Pergunta

I'm building an iOS application that uses the event sourcing pattern; the idea is that you should be able to reconstruct the application state at any time by replaying a series of events.

Each event carries a UUID. The application's state is stored in a persistent Core Data object graph.

My particular implementation of event sourcing guarantees "at least once" delivery of events to the client. If it so happens that an event is delivered more than once, I need to ensure that these subsequent deliveries don't affect the object graph.

I would like to keep an event record – a set of event UUIDs that have already been processed. This way, I can check incoming events against the event record, and drop them if they've already been processed.

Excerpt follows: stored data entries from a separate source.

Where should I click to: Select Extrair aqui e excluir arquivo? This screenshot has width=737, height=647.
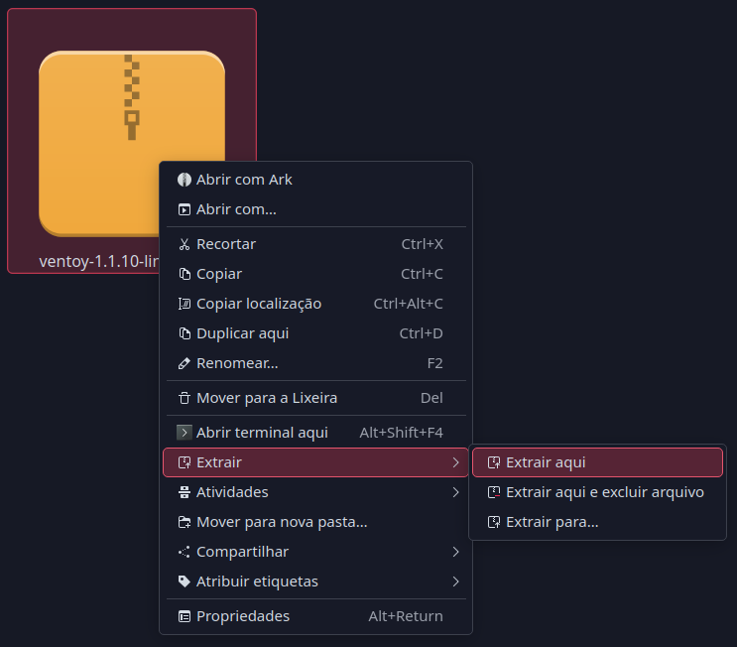[604, 492]
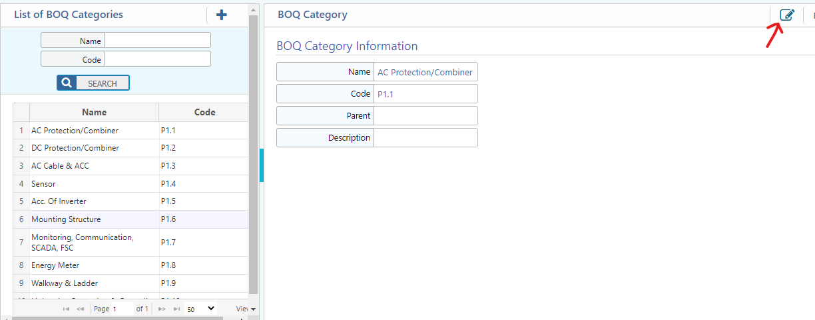The width and height of the screenshot is (815, 320).
Task: Click the edit BOQ Category pencil icon
Action: coord(786,15)
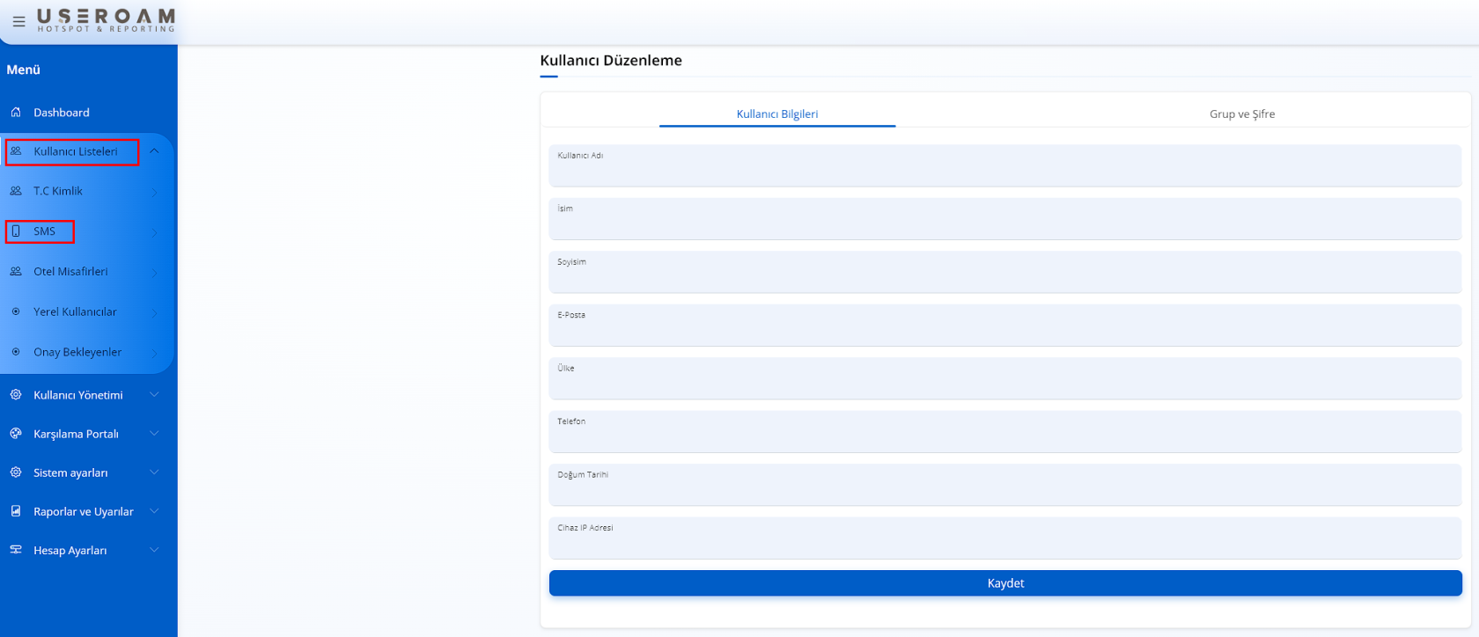Click the Karşılama Portalı palette icon

pyautogui.click(x=16, y=434)
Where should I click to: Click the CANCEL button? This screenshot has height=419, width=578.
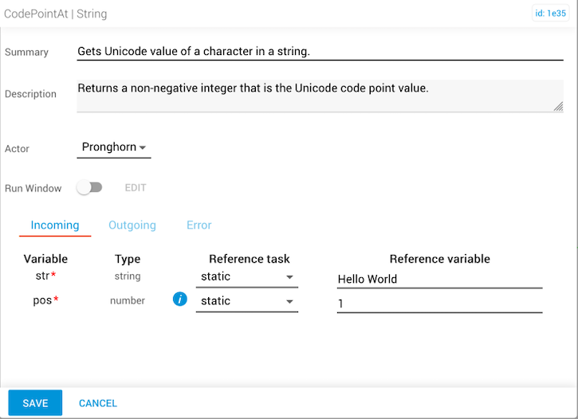(x=98, y=403)
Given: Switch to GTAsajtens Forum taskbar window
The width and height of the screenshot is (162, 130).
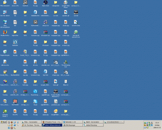Looking at the screenshot, I should (x=52, y=122).
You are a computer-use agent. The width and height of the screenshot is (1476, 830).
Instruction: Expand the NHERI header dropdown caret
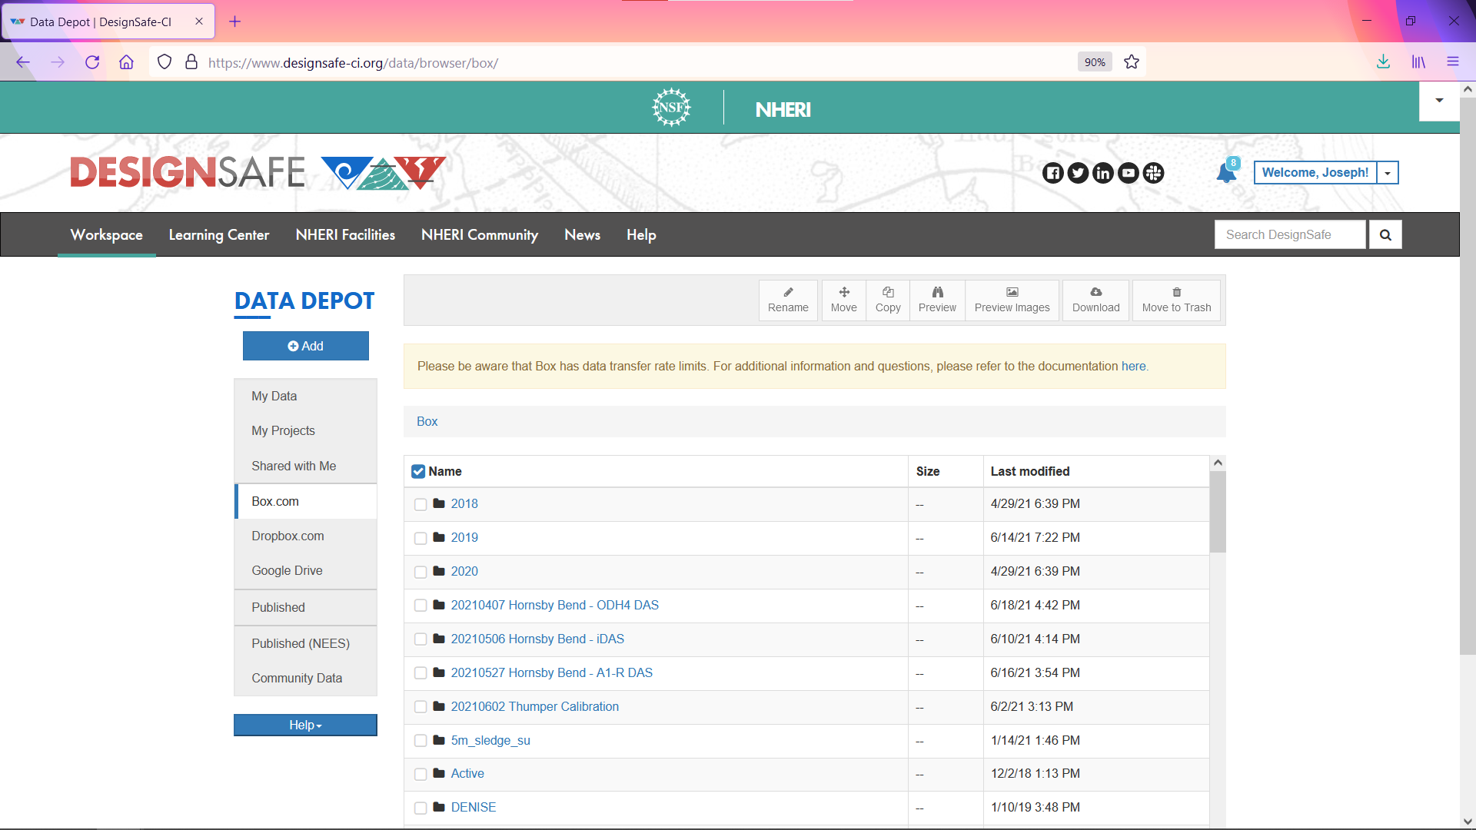point(1439,101)
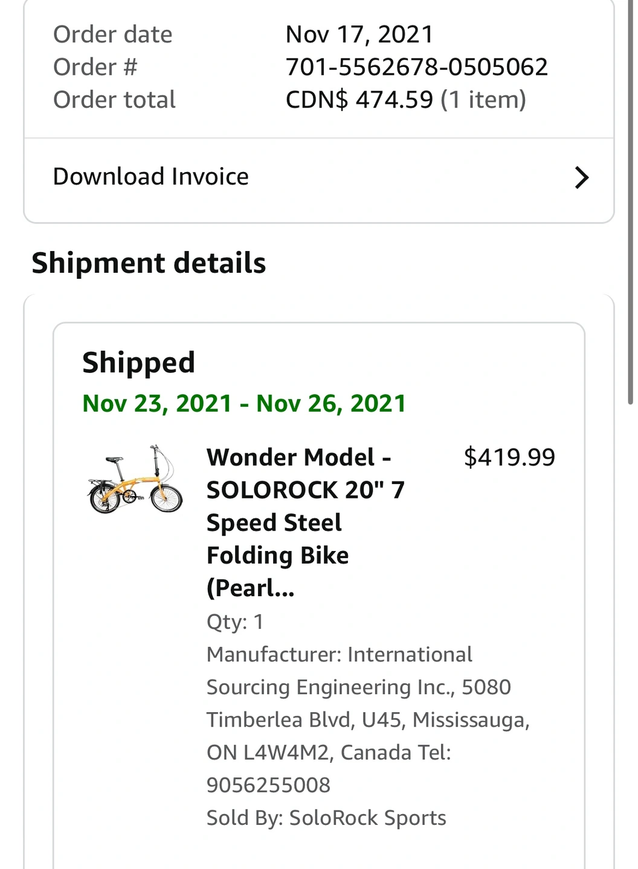Select order number 701-5562678-0505062
This screenshot has width=638, height=869.
(416, 67)
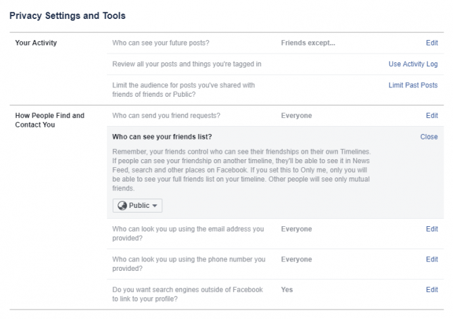Edit who can see your future posts
This screenshot has width=453, height=319.
(x=431, y=43)
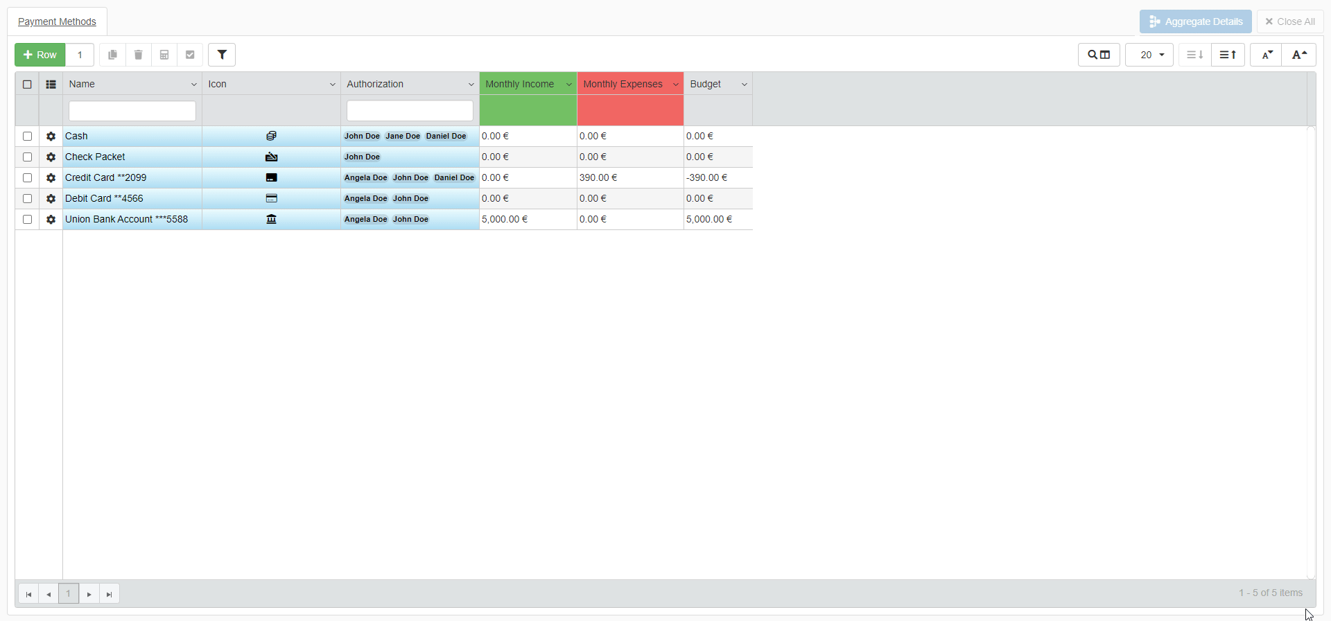The width and height of the screenshot is (1331, 621).
Task: Click the Close All button
Action: (x=1289, y=21)
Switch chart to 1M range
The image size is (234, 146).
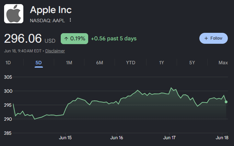tap(69, 63)
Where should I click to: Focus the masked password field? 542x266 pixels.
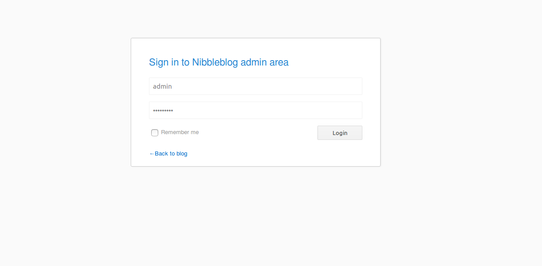point(256,110)
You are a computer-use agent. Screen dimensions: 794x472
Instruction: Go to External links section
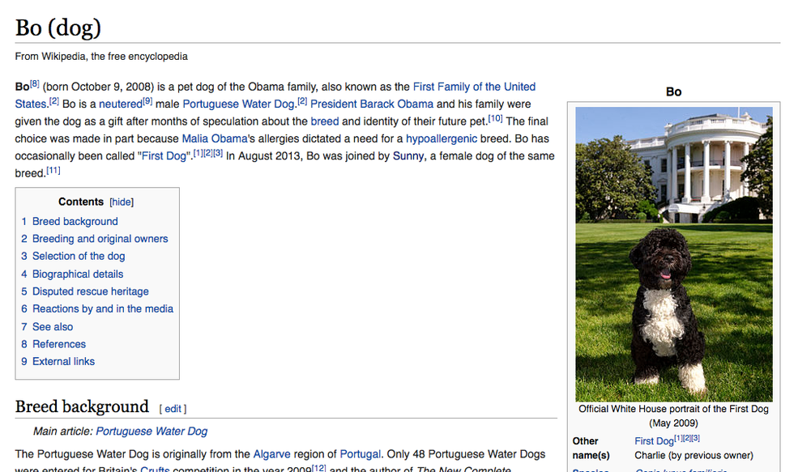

Where would you store the event record?

It needs to be 'synchronized' with the persisted Core Data graph. In particular this means:

  • if the Core Data object graph is deleted, so must the event record
  • the event record must be persisted in tandem with the Core Data object graph
Foi útil?

Solução

There is no reason you cannot store it in Core Data as well. Personally, if I was already using Core Data to store data then I would use it to store all of the data so that I have one persistence interface to work with and not trying to align multiple different interfaces.

Update 1

I see where you're taking it. So instead of sending containsObject to a set of UUIDs in memory, you suggest that I use a fetchRequest to check for the existence of an entity in the store with that UUID? Since this check has to be performed on every event that comes in, what can I do to ensure that it's performant?

Do a count instead of a fetch. If the count is >= 1 then you already have that event. If it is zero you do not. Performing a count against the persistent store is very fast.

Second, use a pre-created NSFetchRequest (and NSPredicate) and keep it between checks. That will decrease the amount of time it takes to build your query.